▶ DATA UNDER STUDY
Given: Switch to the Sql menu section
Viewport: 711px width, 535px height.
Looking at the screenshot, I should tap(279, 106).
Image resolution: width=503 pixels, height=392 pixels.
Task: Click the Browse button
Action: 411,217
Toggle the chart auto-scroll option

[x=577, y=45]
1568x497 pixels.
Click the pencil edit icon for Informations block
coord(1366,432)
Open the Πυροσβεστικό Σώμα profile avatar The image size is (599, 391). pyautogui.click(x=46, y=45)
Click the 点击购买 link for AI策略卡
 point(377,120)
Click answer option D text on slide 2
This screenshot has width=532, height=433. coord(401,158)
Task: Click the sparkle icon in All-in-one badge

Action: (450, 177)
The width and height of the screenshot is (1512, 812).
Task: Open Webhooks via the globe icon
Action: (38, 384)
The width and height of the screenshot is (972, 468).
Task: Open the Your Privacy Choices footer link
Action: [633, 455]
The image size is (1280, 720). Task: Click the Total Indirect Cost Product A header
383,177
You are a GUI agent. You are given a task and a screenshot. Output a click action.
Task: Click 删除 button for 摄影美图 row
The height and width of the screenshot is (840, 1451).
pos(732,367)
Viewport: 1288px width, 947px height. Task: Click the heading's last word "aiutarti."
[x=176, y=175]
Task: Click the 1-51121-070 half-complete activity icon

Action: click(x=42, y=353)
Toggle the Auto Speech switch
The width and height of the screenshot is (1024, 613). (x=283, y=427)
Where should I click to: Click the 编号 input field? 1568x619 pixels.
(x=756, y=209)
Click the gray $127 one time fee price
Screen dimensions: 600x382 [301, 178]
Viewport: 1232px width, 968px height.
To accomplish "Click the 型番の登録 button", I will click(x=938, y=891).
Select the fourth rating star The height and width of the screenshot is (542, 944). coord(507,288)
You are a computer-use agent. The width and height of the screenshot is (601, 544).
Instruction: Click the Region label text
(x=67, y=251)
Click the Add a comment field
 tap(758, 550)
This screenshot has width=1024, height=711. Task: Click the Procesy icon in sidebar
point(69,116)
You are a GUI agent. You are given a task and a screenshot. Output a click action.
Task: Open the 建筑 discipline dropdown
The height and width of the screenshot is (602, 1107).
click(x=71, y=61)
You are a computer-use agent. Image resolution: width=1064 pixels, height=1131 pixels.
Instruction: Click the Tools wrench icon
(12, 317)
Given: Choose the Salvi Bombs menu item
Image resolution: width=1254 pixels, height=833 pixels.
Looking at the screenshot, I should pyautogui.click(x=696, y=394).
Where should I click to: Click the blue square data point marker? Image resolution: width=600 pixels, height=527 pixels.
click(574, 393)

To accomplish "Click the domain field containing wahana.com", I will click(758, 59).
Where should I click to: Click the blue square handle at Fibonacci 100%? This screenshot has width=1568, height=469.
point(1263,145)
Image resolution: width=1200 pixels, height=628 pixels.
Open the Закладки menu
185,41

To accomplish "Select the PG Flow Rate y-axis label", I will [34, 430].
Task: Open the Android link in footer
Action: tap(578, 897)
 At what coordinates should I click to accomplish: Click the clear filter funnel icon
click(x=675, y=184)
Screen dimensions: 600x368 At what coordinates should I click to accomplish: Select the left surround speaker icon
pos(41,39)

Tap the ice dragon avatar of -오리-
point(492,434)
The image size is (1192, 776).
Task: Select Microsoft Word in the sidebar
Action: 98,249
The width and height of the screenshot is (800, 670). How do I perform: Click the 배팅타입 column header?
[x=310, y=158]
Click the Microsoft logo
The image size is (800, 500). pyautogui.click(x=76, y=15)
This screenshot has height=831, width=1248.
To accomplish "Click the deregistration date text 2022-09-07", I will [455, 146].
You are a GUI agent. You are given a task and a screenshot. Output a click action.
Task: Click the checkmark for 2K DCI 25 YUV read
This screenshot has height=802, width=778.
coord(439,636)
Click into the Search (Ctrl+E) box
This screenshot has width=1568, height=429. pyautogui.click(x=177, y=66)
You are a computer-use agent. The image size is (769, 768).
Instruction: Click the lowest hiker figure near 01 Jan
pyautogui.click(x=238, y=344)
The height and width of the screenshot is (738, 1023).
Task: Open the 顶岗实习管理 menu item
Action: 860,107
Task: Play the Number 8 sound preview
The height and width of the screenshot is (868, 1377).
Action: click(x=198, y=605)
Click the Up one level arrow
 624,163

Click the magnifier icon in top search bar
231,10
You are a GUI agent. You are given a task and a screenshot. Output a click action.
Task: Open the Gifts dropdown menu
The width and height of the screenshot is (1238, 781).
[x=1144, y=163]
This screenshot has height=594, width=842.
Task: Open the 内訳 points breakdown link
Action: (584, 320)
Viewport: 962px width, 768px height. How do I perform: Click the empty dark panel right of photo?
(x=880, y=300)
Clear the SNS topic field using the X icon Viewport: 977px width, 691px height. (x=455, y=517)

▶ TASK ITEM
Copy all records verbatim.

▶ SOLUTION TO THE PROBLEM
Given: Switch to the Sql menu section
Viewport: 711px width, 535px height.
Looking at the screenshot, I should tap(279, 106).
Image resolution: width=503 pixels, height=392 pixels.
Task: Click the Browse button
Action: 411,217
Toggle the chart auto-scroll option

[x=577, y=45]
1568x497 pixels.
Click the pencil edit icon for Informations block
coord(1366,432)
Open the Πυροσβεστικό Σώμα profile avatar The image size is (599, 391). pyautogui.click(x=46, y=45)
Click the 点击购买 link for AI策略卡
 point(377,120)
Click answer option D text on slide 2
This screenshot has width=532, height=433. coord(401,158)
Task: Click the sparkle icon in All-in-one badge

Action: (450, 177)
The width and height of the screenshot is (1512, 812).
Task: Open Webhooks via the globe icon
Action: (38, 384)
The width and height of the screenshot is (972, 468).
Task: Open the Your Privacy Choices footer link
Action: [633, 455]
The image size is (1280, 720). Task: Click the Total Indirect Cost Product A header
383,177
You are a GUI agent. You are given a task and a screenshot. Output a click action.
Task: Click 删除 button for 摄影美图 row
The height and width of the screenshot is (840, 1451).
pos(732,367)
Viewport: 1288px width, 947px height. Task: Click the heading's last word "aiutarti."
[x=176, y=175]
Task: Click the 1-51121-070 half-complete activity icon

Action: click(x=42, y=353)
Toggle the Auto Speech switch
The width and height of the screenshot is (1024, 613). (x=283, y=427)
Where should I click to: Click the 编号 input field? 1568x619 pixels.
(x=756, y=209)
Click the gray $127 one time fee price
Screen dimensions: 600x382 [301, 178]
Viewport: 1232px width, 968px height.
To accomplish "Click the 型番の登録 button", I will click(x=938, y=891).
Select the fourth rating star The height and width of the screenshot is (542, 944). coord(507,288)
You are a computer-use agent. The width and height of the screenshot is (601, 544).
Instruction: Click the Region label text
(x=67, y=251)
Click the Add a comment field
 tap(758, 550)
This screenshot has width=1024, height=711. Task: Click the Procesy icon in sidebar
point(69,116)
You are a GUI agent. You are given a task and a screenshot. Output a click action.
Task: Open the 建筑 discipline dropdown
The height and width of the screenshot is (602, 1107).
click(x=71, y=61)
You are a computer-use agent. Image resolution: width=1064 pixels, height=1131 pixels.
Instruction: Click the Tools wrench icon
(12, 317)
Given: Choose the Salvi Bombs menu item
Image resolution: width=1254 pixels, height=833 pixels.
Looking at the screenshot, I should pyautogui.click(x=696, y=394).
Where should I click to: Click the blue square data point marker? Image resolution: width=600 pixels, height=527 pixels.
click(574, 393)

To accomplish "Click the domain field containing wahana.com", I will click(758, 59).
Where should I click to: Click the blue square handle at Fibonacci 100%? This screenshot has width=1568, height=469.
point(1263,145)
Image resolution: width=1200 pixels, height=628 pixels.
Open the Закладки menu
185,41

To accomplish "Select the PG Flow Rate y-axis label", I will [34, 430].
Task: Open the Android link in footer
Action: tap(578, 897)
 At what coordinates should I click to accomplish: Click the clear filter funnel icon
click(x=675, y=184)
Screen dimensions: 600x368 At what coordinates should I click to accomplish: Select the left surround speaker icon
pos(41,39)

Tap the ice dragon avatar of -오리-
point(492,434)
The image size is (1192, 776).
Task: Select Microsoft Word in the sidebar
Action: 98,249
The width and height of the screenshot is (800, 670). How do I perform: Click the 배팅타입 column header?
[x=310, y=158]
Click the Microsoft logo
The image size is (800, 500). pyautogui.click(x=76, y=15)
This screenshot has height=831, width=1248.
To accomplish "Click the deregistration date text 2022-09-07", I will [455, 146].
You are a GUI agent. You are given a task and a screenshot. Output a click action.
Task: Click the checkmark for 2K DCI 25 YUV read
This screenshot has height=802, width=778.
coord(439,636)
Click into the Search (Ctrl+E) box
This screenshot has width=1568, height=429. pyautogui.click(x=177, y=66)
You are a computer-use agent. The image size is (769, 768).
Instruction: Click the lowest hiker figure near 01 Jan
pyautogui.click(x=238, y=344)
The height and width of the screenshot is (738, 1023).
Task: Open the 顶岗实习管理 menu item
Action: 860,107
Task: Play the Number 8 sound preview
The height and width of the screenshot is (868, 1377).
Action: click(x=198, y=605)
Click the Up one level arrow
 624,163

Click the magnifier icon in top search bar
231,10
You are a GUI agent. You are given a task and a screenshot. Output a click action.
Task: Open the Gifts dropdown menu
The width and height of the screenshot is (1238, 781).
[x=1144, y=163]
This screenshot has height=594, width=842.
Task: Open the 内訳 points breakdown link
Action: (584, 320)
Viewport: 962px width, 768px height. How do I perform: Click the empty dark panel right of photo?
(x=880, y=300)
Clear the SNS topic field using the X icon Viewport: 977px width, 691px height. (x=455, y=517)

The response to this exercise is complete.